Menu
I am working with a dataset that includes 16 questions where the response set is identical (Yes, No, Unknown or Missing). I am processing the data using R and I want to turn each of the variables into a factor. For a single variable, I could use the following construction:
df <- read.csv("thedata.csv")
df$q1 <- factor(x=df$q1,levels=c(-9,0,1),
labels=c("Unknown or Missing","No","Yes))

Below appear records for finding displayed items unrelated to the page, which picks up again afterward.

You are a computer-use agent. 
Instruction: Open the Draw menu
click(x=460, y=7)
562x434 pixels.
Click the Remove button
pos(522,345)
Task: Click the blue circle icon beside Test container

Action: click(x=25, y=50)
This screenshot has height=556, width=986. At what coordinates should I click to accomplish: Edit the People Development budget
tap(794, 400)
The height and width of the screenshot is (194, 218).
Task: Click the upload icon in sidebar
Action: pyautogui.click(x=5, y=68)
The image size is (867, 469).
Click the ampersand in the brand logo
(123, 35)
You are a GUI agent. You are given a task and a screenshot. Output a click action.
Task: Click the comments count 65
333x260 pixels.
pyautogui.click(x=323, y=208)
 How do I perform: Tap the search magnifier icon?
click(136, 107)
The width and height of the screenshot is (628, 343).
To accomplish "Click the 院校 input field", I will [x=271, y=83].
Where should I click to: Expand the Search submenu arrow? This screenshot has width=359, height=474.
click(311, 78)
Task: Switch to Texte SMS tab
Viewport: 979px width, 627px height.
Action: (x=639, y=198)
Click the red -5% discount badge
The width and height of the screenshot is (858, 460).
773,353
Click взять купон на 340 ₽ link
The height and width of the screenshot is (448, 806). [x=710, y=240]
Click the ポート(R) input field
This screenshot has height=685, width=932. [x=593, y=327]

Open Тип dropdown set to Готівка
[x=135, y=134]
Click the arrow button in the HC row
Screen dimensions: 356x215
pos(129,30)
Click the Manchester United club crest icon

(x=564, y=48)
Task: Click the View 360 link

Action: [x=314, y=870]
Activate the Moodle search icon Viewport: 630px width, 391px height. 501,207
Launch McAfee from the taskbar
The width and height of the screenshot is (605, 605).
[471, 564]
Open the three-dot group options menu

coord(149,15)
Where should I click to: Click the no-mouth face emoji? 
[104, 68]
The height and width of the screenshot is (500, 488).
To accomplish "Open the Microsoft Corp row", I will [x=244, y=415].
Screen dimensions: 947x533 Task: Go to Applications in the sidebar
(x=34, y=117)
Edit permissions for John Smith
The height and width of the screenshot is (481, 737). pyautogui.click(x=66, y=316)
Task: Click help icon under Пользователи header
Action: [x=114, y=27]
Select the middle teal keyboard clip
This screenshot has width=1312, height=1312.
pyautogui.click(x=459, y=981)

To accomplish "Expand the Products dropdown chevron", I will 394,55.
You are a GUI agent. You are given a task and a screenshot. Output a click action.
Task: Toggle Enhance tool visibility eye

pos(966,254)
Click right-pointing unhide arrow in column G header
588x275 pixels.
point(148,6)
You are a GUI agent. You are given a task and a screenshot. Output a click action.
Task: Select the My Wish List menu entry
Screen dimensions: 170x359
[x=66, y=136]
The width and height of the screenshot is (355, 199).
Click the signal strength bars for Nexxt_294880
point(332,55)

I'd like to avoid typing that 16 times. I could do it with a for(), but I was wondering if there is a clearer, more R way to do it. Some sample data:
structure(list(q1 = c(0, 0, 0, -9, 0), q2 = c(0, 0, 1, 0, 0),
q3 = c(0, 0, 1, 0, 0), q4 = c(1, 1, 0, 0, 0),
q5 = c(0, 1, 1, 1, 1), q6 = c(1, 1, 1, 0, 0),
q7 = c(0, 0, 0, 1, 0), q8 = c(0, 0, 1, 1, 1),
q9 = c(1, 0, -9, 1, 0), q10 = c(1, 0, 0, 0, 0),
q11 = c(0, 1, 1, 0, 0), q12 = c(1, 1, 0, 0, 0),
q13 = c(1, -9, 1, 0, 0), q14 = c(0, 0, 0, 1, 1),
q15 = c(1, 0, 1, 1, 0), q16 = c(1, 1, 1, 1, 1)),
.Names = c("q1", "q2", "q3", "q4", "q5", "q6", "q7",
"q8", "q9", "q10", "q11", "q12", "q13",
"q14", "q15", "q16"),
row.names = c(NA, -5L), class = "data.frame")
526
In R, you can convert multiple numeric variables to factor using lapply function. The lapply function is a part of apply family of functions. They perform multiple iterations (loops) in R. In R, categorical variables need to be set as factor variables.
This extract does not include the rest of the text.